FIG. 10 is an enlarged plan view of the region BB of FIG. 7 according to an embodiment of the inventive concept.

FIG. 11 is a cross-sectional view taken along line III-III′ of FIGS. 9 and 10 according to an embodiment of the inventive concept.

FIG. 12 is a cross-sectional view taken along line IV-IV′ of FIGS. 9 and 10 according to an embodiment of the inventive concept.

FIG. 13 is a cross-sectional view taken along line IV-IV′ of FIGS. 9 and 10 according to an embodiment of the inventive concept.

FIG. 14 is a cross-sectional view taken along line IV-IV′ of FIGS. 9 and 10 according to an embodiment of the inventive concept.

FIG. 15 is an enlarged plan view of the region BB of FIG. 7 according to an embodiment of the inventive concept.

DETAILED DESCRIPTION

In this specification, it will be understood that when an element (or a region, a layer, a portion, or the like) is referred to as being “on”, “connected to” or “coupled to” another element, it may be directly disposed on, connected or coupled to the other element, or intervening elements may be disposed therebetween.

Like reference numerals or symbols refer to like elements throughout.

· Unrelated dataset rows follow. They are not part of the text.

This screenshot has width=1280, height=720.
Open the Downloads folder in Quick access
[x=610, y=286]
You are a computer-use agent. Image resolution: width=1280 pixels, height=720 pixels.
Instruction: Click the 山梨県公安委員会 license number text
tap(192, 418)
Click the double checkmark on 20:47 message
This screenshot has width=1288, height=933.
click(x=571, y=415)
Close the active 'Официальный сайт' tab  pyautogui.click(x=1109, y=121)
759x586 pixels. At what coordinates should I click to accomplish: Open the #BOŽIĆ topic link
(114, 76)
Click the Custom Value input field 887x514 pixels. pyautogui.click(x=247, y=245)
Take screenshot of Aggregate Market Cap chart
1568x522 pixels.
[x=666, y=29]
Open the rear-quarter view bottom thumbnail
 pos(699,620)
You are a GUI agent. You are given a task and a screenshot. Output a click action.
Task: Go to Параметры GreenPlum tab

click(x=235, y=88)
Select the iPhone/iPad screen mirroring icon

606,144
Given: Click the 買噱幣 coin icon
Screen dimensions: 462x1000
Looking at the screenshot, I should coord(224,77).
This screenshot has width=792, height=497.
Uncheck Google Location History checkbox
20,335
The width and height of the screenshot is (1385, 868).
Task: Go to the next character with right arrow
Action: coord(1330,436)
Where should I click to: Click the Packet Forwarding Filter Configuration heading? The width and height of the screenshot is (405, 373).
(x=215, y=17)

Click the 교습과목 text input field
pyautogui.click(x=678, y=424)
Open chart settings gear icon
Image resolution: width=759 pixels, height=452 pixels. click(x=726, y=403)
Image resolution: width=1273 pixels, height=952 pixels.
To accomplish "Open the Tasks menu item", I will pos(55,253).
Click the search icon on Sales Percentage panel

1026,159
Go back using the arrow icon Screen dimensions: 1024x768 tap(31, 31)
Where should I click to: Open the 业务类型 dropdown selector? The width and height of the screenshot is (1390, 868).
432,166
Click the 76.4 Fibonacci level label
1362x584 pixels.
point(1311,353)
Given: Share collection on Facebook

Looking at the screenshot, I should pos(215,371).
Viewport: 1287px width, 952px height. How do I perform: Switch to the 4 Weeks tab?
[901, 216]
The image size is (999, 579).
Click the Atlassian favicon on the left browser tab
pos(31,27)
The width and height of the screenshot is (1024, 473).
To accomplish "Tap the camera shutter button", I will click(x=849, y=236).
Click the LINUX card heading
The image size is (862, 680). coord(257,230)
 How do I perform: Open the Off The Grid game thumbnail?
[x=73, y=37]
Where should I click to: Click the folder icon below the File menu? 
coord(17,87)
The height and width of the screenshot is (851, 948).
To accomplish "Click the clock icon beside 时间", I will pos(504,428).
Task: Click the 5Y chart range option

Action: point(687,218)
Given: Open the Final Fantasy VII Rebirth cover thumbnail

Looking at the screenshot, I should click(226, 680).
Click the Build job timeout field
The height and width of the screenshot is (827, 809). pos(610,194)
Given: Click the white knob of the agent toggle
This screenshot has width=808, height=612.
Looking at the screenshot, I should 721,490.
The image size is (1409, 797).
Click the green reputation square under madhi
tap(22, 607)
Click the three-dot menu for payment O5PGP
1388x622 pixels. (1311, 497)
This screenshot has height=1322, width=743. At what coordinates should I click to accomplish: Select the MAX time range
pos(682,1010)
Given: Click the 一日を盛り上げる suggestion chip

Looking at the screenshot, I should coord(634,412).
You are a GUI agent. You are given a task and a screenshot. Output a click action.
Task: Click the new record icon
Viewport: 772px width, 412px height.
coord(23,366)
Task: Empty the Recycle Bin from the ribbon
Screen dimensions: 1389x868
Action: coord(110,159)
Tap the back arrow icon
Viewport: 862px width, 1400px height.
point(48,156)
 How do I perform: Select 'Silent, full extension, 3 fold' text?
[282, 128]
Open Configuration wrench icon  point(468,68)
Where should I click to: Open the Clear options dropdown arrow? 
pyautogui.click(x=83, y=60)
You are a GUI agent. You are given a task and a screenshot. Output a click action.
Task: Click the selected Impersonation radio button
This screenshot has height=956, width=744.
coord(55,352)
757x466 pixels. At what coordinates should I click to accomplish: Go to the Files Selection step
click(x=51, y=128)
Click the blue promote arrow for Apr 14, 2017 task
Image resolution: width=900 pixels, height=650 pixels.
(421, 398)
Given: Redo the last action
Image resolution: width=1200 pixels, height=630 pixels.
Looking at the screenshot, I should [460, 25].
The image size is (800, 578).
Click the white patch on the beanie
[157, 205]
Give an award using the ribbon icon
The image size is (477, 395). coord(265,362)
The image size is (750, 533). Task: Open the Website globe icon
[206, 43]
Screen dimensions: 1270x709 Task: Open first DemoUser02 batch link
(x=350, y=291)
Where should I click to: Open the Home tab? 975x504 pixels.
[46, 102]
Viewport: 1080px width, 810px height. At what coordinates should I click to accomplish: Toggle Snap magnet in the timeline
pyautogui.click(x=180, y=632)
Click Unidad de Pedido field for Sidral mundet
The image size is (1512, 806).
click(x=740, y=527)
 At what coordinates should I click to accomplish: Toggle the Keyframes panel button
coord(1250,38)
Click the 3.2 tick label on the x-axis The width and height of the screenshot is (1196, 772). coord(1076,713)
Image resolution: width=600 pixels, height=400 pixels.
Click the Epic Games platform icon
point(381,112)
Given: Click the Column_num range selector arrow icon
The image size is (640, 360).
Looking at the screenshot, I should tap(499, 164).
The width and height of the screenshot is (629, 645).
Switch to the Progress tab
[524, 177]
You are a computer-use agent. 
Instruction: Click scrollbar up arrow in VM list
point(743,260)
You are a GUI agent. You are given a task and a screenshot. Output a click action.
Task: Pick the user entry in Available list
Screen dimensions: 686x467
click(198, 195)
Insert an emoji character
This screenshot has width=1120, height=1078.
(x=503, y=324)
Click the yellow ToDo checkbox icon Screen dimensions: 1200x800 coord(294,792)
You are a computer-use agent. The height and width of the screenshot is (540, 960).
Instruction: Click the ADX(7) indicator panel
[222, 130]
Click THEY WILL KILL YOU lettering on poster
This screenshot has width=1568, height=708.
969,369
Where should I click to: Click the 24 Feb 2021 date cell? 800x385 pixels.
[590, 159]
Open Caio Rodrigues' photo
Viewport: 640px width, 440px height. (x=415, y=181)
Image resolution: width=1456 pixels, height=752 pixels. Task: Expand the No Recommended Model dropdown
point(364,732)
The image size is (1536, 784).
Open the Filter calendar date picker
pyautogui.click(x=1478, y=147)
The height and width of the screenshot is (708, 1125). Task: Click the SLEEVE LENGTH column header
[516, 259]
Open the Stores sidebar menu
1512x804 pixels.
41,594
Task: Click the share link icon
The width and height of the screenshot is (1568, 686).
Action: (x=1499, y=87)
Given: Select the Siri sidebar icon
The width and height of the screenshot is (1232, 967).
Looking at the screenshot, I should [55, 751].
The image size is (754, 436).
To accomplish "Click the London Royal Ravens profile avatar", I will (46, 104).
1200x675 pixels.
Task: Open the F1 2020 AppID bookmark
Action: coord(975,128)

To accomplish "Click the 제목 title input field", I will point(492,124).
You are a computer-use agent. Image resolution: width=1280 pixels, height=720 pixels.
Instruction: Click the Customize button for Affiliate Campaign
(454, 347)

In the drawings, the thickness, the ratio, and the size of the element are exaggerated for effective description of the technical contents. As used herein, the term “and/or” includes any and all combinations of one or more of the associated listed items.

It will be understood that, although the terms first, second, etc. may be used herein to describe various elements, components, regions, layers and/or sections, these elements, components, regions, layers and/or sections should not be limited by these terms. These terms are only used to distinguish one element, component, region, layer or section from another element, component, region, layer or section. Thus, a first element, component, region, layer or section discussed below could be termed a second element, component, region, layer or section without departing from the scope of the inventive concept. Similarly, a second element, component, region, layer or section may be termed a first element, component, region, layer or section. As used herein, the singular forms, “a”, “an” and “the” are intended to include the plural forms as well, unless the context clearly indicates otherwise.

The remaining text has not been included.